* Material for this task
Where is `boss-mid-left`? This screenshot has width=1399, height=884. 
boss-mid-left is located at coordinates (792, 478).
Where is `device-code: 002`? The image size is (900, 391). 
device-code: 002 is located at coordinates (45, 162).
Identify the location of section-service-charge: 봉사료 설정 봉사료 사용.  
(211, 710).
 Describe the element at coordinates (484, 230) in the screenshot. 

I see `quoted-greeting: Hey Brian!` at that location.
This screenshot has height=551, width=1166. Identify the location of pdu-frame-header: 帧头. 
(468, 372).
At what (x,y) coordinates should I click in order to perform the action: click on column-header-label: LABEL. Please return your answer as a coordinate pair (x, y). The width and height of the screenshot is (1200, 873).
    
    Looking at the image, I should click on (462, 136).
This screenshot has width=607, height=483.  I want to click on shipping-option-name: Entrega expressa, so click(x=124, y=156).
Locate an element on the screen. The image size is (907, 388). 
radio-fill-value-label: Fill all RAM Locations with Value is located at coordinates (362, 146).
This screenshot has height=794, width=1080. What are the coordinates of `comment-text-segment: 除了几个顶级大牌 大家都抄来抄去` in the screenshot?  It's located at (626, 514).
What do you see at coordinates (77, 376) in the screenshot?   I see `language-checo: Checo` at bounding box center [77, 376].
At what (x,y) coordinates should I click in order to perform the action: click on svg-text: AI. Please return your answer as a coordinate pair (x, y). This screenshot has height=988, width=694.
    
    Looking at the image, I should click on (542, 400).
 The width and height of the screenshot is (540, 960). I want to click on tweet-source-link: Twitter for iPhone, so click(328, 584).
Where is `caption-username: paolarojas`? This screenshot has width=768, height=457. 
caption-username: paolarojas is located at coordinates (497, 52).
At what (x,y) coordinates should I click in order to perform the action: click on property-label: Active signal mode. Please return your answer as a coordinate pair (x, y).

* Instructions for the task
Copy out every one of the records above, word for word, without leaving any of them out.

* Task output
Where is `boss-mid-left`? This screenshot has width=1399, height=884. 
boss-mid-left is located at coordinates (792, 478).
Where is `device-code: 002`? The image size is (900, 391). 
device-code: 002 is located at coordinates (45, 162).
Identify the location of section-service-charge: 봉사료 설정 봉사료 사용.  
(211, 710).
 Describe the element at coordinates (484, 230) in the screenshot. 

I see `quoted-greeting: Hey Brian!` at that location.
This screenshot has height=551, width=1166. Identify the location of pdu-frame-header: 帧头. 
(468, 372).
At what (x,y) coordinates should I click in order to perform the action: click on column-header-label: LABEL. Please return your answer as a coordinate pair (x, y). The width and height of the screenshot is (1200, 873).
    
    Looking at the image, I should click on (462, 136).
This screenshot has width=607, height=483.  I want to click on shipping-option-name: Entrega expressa, so click(x=124, y=156).
Locate an element on the screen. The image size is (907, 388). 
radio-fill-value-label: Fill all RAM Locations with Value is located at coordinates (362, 146).
This screenshot has height=794, width=1080. What are the coordinates of `comment-text-segment: 除了几个顶级大牌 大家都抄来抄去` in the screenshot?  It's located at (626, 514).
What do you see at coordinates (77, 376) in the screenshot?   I see `language-checo: Checo` at bounding box center [77, 376].
At what (x,y) coordinates should I click in order to perform the action: click on svg-text: AI. Please return your answer as a coordinate pair (x, y). This screenshot has height=988, width=694.
    
    Looking at the image, I should click on (542, 400).
 The width and height of the screenshot is (540, 960). I want to click on tweet-source-link: Twitter for iPhone, so click(328, 584).
Where is `caption-username: paolarojas`? This screenshot has width=768, height=457. 
caption-username: paolarojas is located at coordinates (497, 52).
At what (x,y) coordinates should I click in order to perform the action: click on property-label: Active signal mode. Please return your answer as a coordinate pair (x, y).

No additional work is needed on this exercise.